Au cours des 20 dernières années, l’UNESCO a été en première ligne dans la préservation du patrimoine oral et immatériel, à travers un instrument international, des programmes et des publications, notamment :

  • Recommandation sur la sauvegarde de la culture traditionnelle et populaire (1989)

  • Réseau des Trésors humains vivants

  • Collection de Musique traditionnelle du monde

  • Guide pour la collecte de musique et instruments traditionnels

  • Atlas des langues en péril dans le monde

  • Conférence intergouvernementale sur les politiques linguistiques en Afrique.

Depuis l’adoption, il y a 30 ans, de la Convention du patrimoine mondial, de nombreux pays ont manifesté leur intérêt pour la sauvegarde du patrimoine immatériel. En 1997, la Conférence générale a décidé qu’une distinction internationale intitulée "Proclamation par l’UNESCO des chefs-d’œuvre du patrimoine oral et immatériel de l’humanité" serait créée par l’Organisation.

Réaffirmant l’engagement de l’UNESCO en faveur du patrimoine culturel, la nouvelle proclamation renforce les objectifs stratégiques liés à son mandat culturel :

  • Promouvoir l’élaboration et l’application d’instruments normatifs dans le domaine culturel

  • Protéger la diversité culturelle et encourager le pluralisme et le dialogue entre les cultures et les civilisations

  • Renforcer les liens entre culture et développement, par le renforcement des capacités et le partage des connaissances.

LE JURY

Le Directeur général désigne un jury international chaque quatre ans.
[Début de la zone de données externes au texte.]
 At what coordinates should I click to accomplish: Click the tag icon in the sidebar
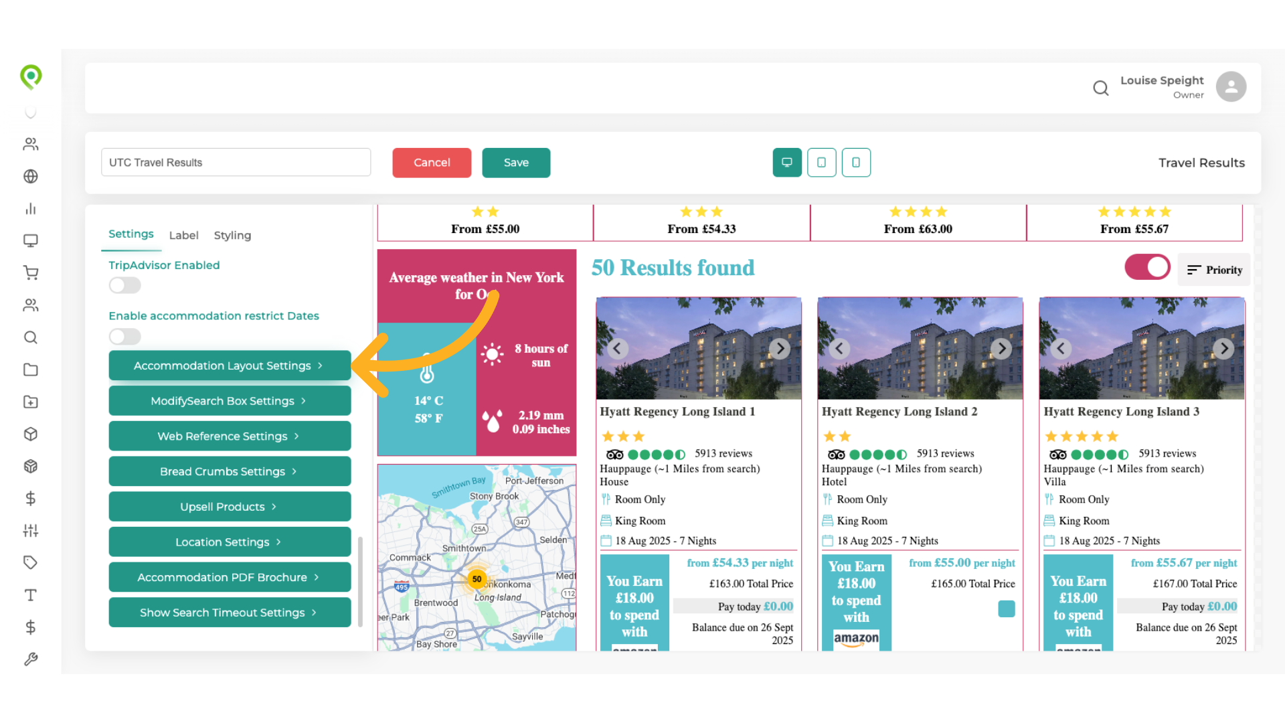point(31,562)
Ce jury se réunit tous les deux ans afin de désigner les espaces culturels ou formes d’expression culturelle qui méritent d’être proclamés chefs-d’œuvre.

PROCEDURE

Les candidatures sont présentées au Directeur général par :

  • des gouvernements

  • des organisations intergouvernementales, en consultation avec la Commission nationale pour l’UNESCO du pays concerné

  • des organisations non gouvernementales entretenant des relations formelles avec l’UNESCO, en consultation avec la Commission nationale pour l’UNESCO de leur pays.
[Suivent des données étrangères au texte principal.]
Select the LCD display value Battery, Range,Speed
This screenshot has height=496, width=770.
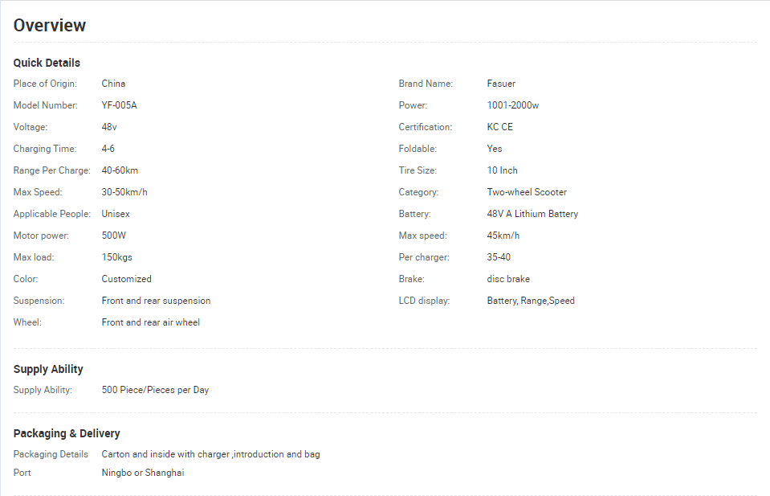click(531, 301)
Chaque pays peut soumettre - ou soumettre de nouveau - une seule candidature tous les deux ans. Des candidatures multinationales concernant les communautés de plusieurs Etats peuvent aussi être soumises en plus du quota de chaque Etat. Aucune candidature ne peut être soumise sans l’accord de la communauté ou des individus concernés.
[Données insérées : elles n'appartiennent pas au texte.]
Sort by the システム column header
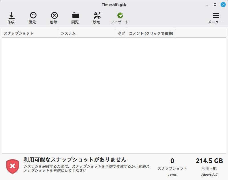 (x=87, y=33)
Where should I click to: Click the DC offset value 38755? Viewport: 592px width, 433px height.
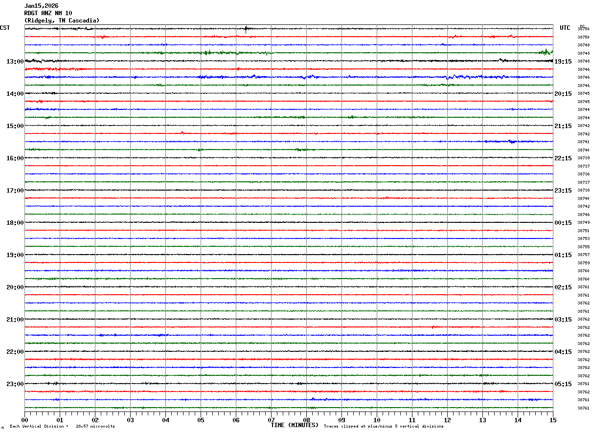point(583,247)
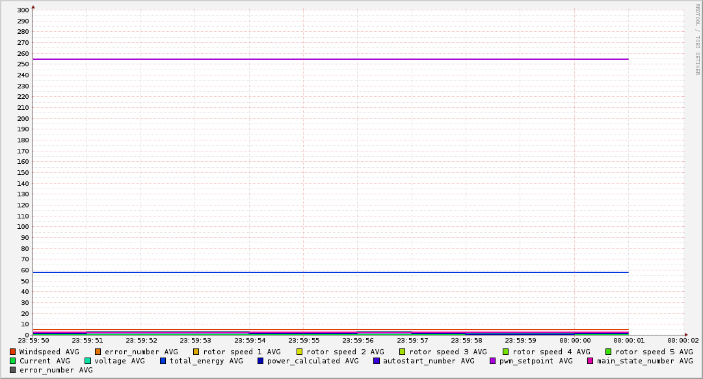The width and height of the screenshot is (703, 379).
Task: Click the rotor speed 2 AVG legend text
Action: point(345,352)

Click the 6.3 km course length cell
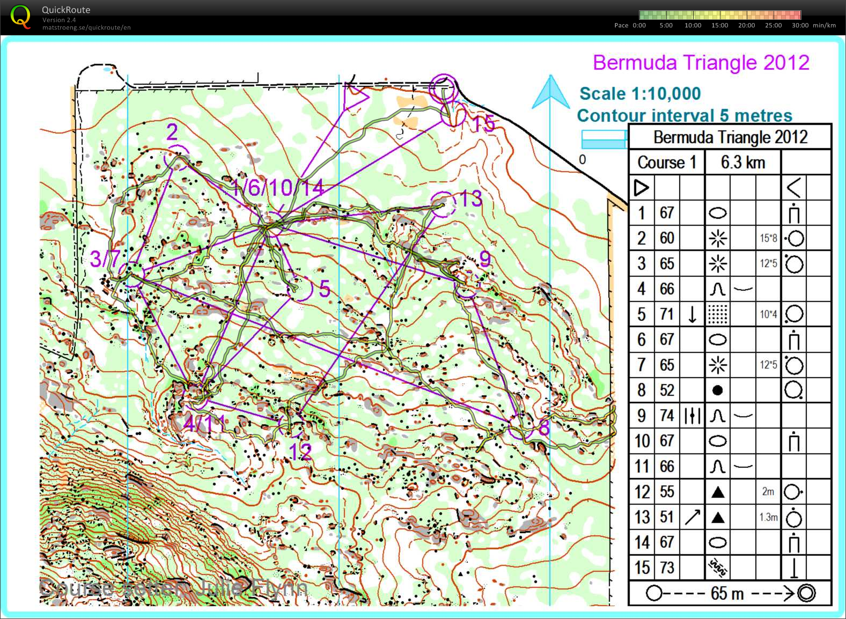pyautogui.click(x=742, y=163)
Les dossiers de candidatures sont évalués par des ONG, telles que le Conseil international de la musique traditionnelle, le Conseil international des sciences sociales, le Conseil international de la philosophie et des sciences humaines, le Comité international permanent des linguistes, l’Association internationale des sciences juridiques, l’Union internationale des sciences anthropologiques et ethnologiques, et d’autres ONG scientifiques et techniques.

Le programme est principalement financé par des fonds extra-budgétaires. Pour la première proclamation des chefs-d’œuvre du patrimoine oral et immatériel de l’humanité, le gouvernement japonais a fourni un important appui financier. 31 Etats membres ont reçu une aide de moins de 20 000 dollars pour préparer leurs dossiers de candidature. La prochaine date limite pour soumettre des candidatures est fixée au 30 juin 2002. La seconde proclamation aura lieu en mai 2003.

LE FUTUR

La proclamation des chefs-d’œuvre du patrimoine oral et immatériel s’inscrit dans une stratégie à plus long terme visant à créer un instrument normatif. Les programmes, politiques et réalisations constitueront les bases d’un travail préparatoire pour un instrument normatif visant à renforcer les initiatives actuelles et à créer un nouveau cadre conceptuel et légal mettant l’accent sur l’importance du patrimoine culturel immatériel.